-- start --

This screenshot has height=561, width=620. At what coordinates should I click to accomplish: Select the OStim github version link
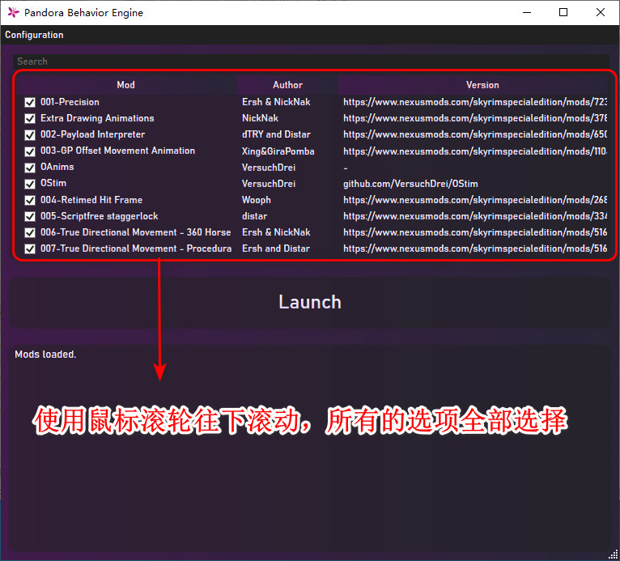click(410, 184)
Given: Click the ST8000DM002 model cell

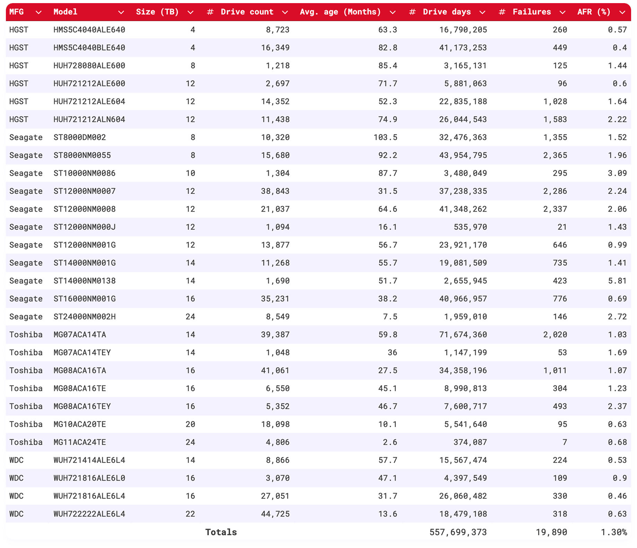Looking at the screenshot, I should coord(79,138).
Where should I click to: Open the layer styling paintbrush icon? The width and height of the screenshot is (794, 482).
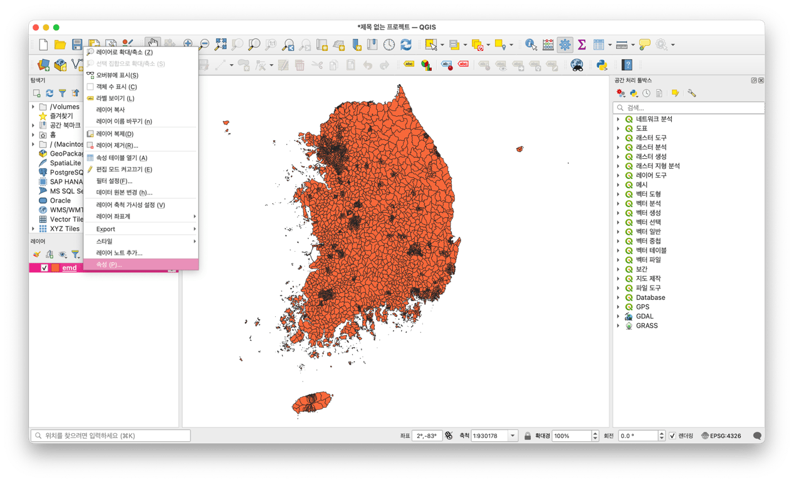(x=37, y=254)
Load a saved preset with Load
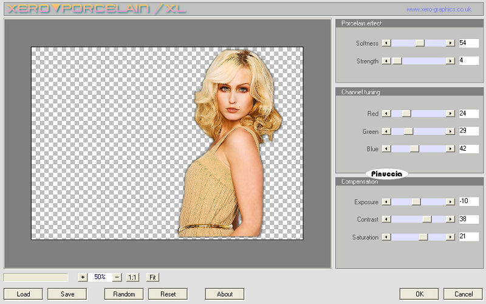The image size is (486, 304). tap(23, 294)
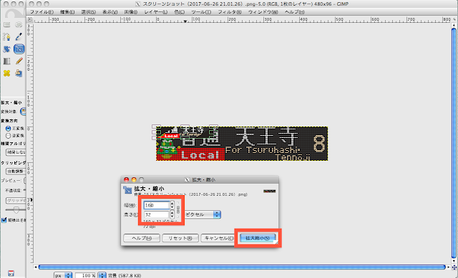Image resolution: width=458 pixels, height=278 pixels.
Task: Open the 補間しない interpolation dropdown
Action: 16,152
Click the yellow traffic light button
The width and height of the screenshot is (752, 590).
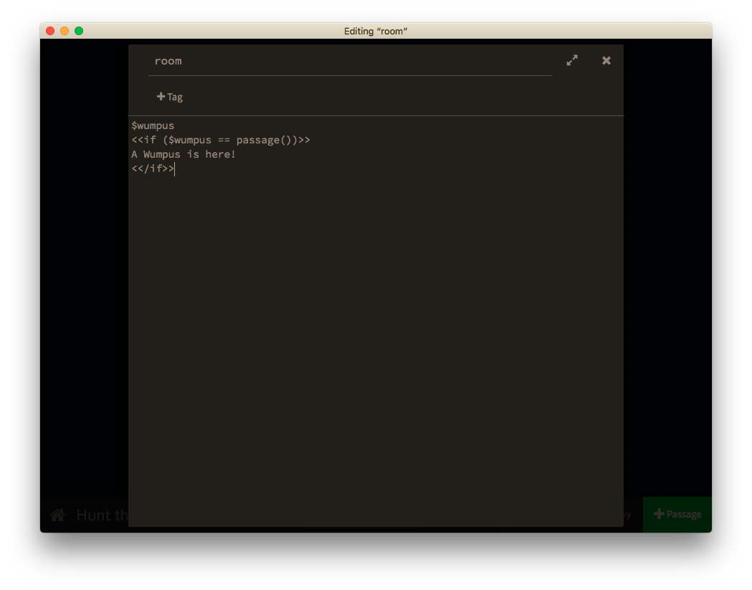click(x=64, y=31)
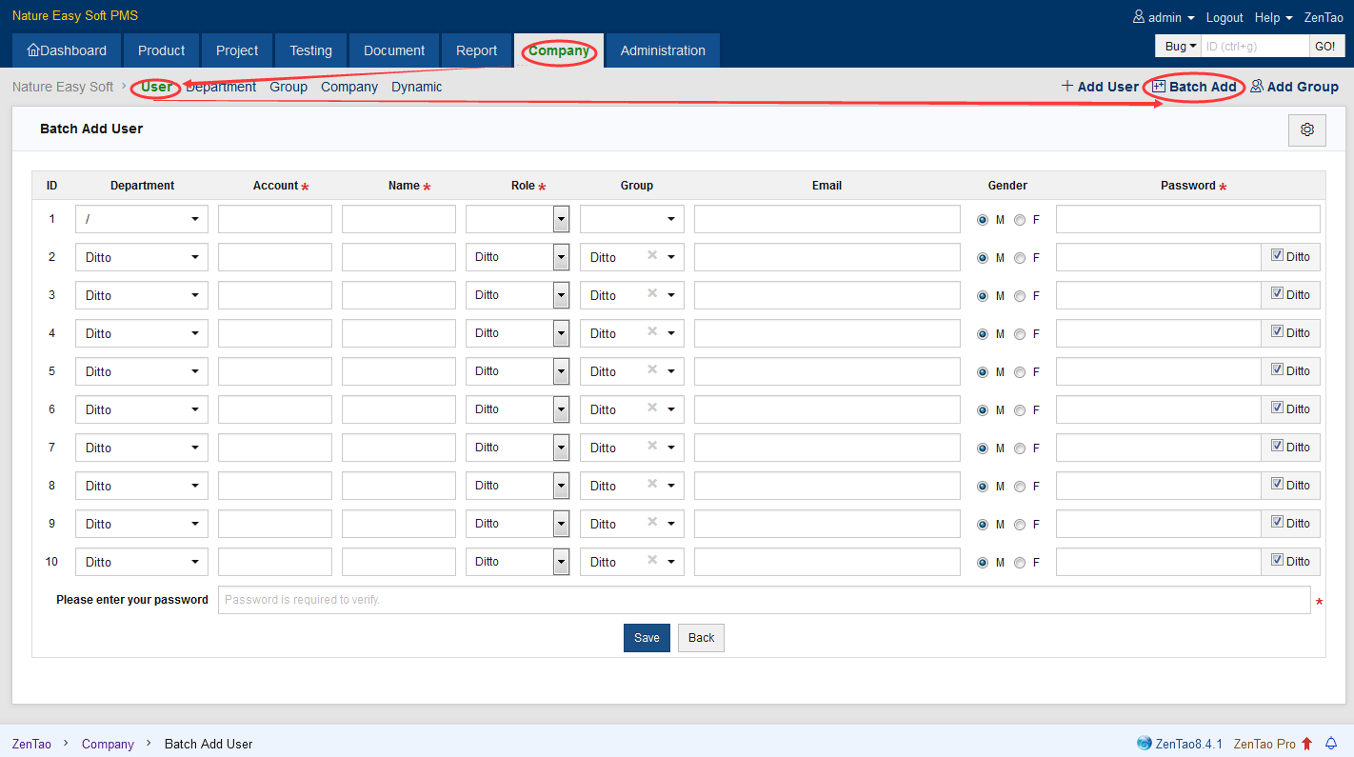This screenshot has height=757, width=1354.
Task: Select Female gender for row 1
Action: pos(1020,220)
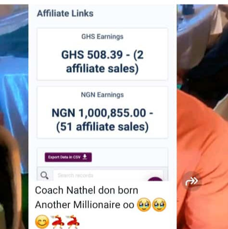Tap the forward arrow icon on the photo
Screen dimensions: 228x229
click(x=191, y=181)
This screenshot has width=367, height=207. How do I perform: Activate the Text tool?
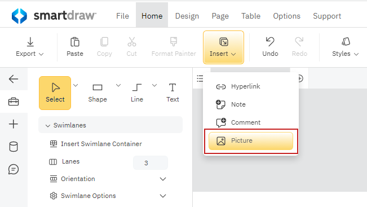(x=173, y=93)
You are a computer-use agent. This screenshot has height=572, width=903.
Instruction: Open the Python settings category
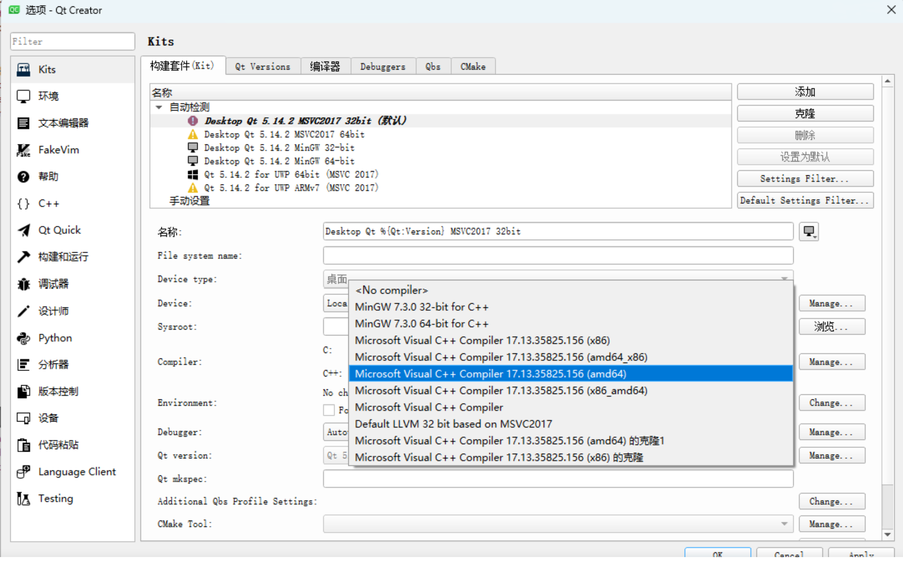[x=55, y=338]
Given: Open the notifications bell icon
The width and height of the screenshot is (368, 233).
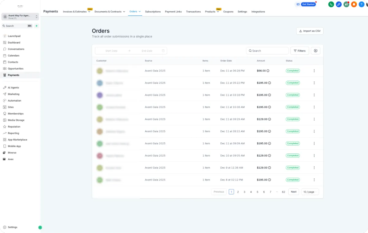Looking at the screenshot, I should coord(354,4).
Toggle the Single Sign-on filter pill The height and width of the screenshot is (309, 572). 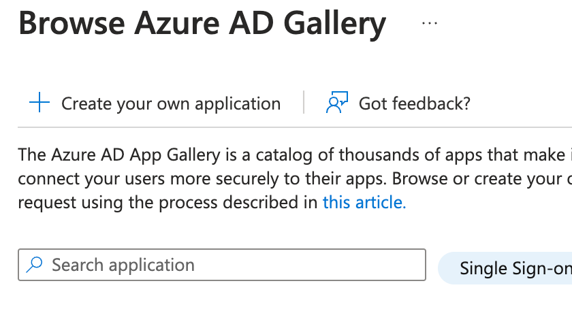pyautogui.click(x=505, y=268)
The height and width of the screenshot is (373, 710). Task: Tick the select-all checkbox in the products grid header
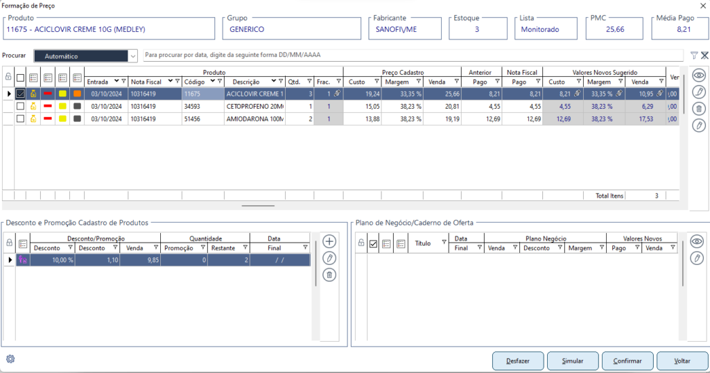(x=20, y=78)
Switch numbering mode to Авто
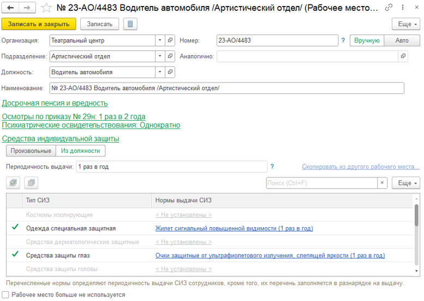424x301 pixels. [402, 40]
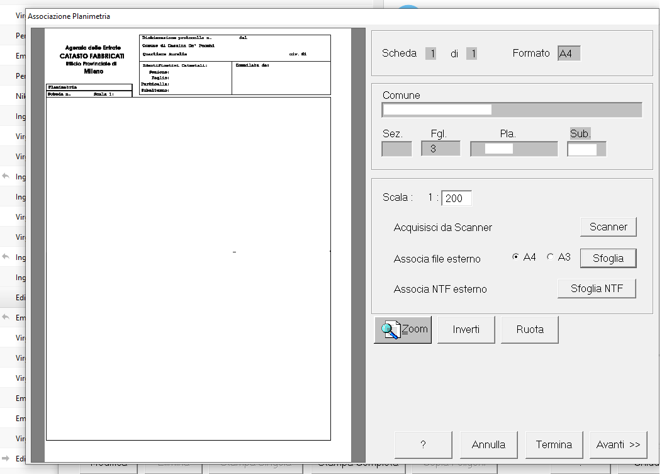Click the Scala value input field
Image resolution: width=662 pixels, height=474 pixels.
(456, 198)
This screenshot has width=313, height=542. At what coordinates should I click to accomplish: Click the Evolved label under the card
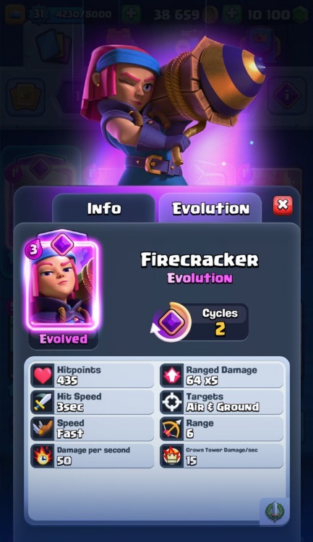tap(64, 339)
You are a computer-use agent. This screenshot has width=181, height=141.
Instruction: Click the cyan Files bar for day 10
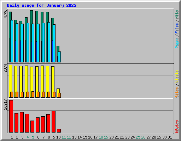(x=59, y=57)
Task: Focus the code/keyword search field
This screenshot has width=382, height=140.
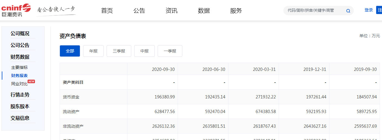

-- end --

### TASK DESCRIPTION
Reproduce the rows from the beginning through the line that contains "(x=37, y=254)", swapping "paintbrush" for "brush" and leaving everything else unchanged. Leave the pictures out of your answer.

### TASK OUTPUT
This screenshot has height=561, width=620. At what coordinates should I click to accomplish: Select the OStim github version link
click(410, 184)
Given: Click the ST8000DM002 model cell

Looking at the screenshot, I should coord(79,138).
Where should I click to: Open the layer styling brush icon? The width and height of the screenshot is (794, 482).
(x=37, y=254)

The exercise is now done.